> **SOURCE DATA**
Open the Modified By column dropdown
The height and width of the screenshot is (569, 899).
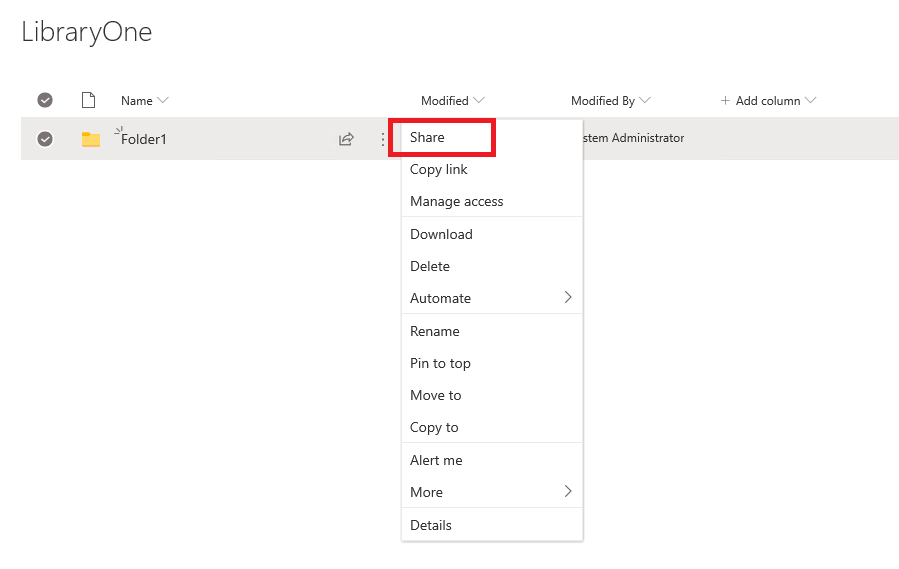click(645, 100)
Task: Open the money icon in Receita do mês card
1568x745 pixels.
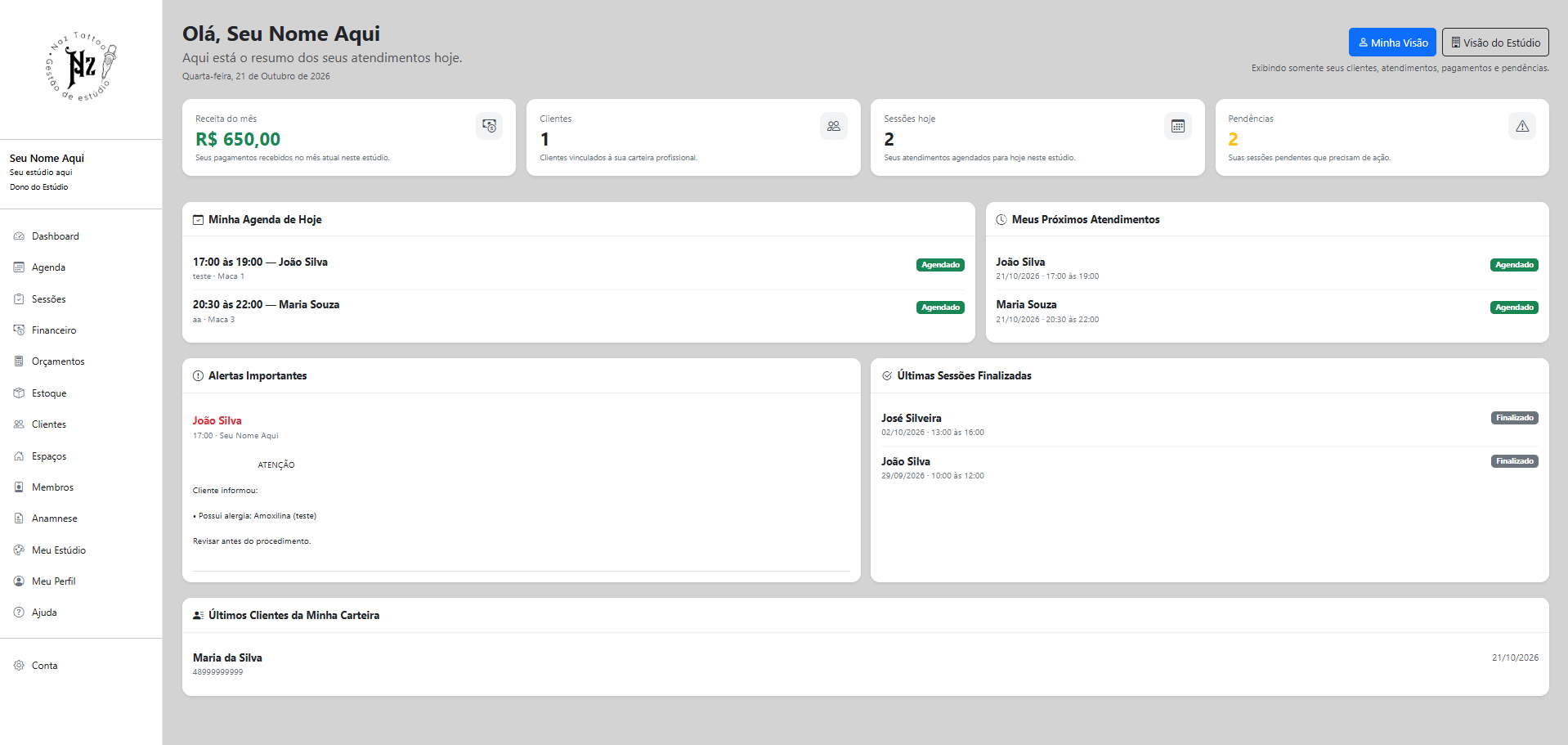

---

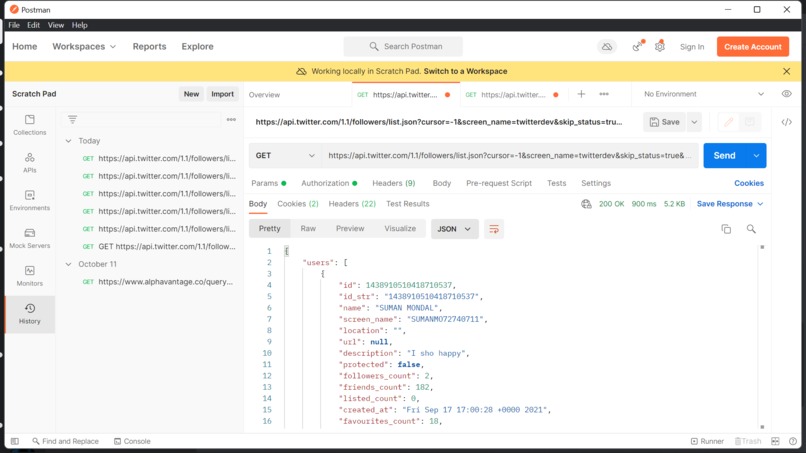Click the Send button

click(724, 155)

> **THE TASK**
In the records above, everything from the line with "Open the Modified By column dropdown" down to the line with "1568x745 pixels." must be duplicated exactly, both lines kept. Leave no pictures in.

> **EXERCISE RESULT**
Open the Modified By column dropdown
The height and width of the screenshot is (569, 899).
click(645, 100)
Task: Open the money icon in Receita do mês card
1568x745 pixels.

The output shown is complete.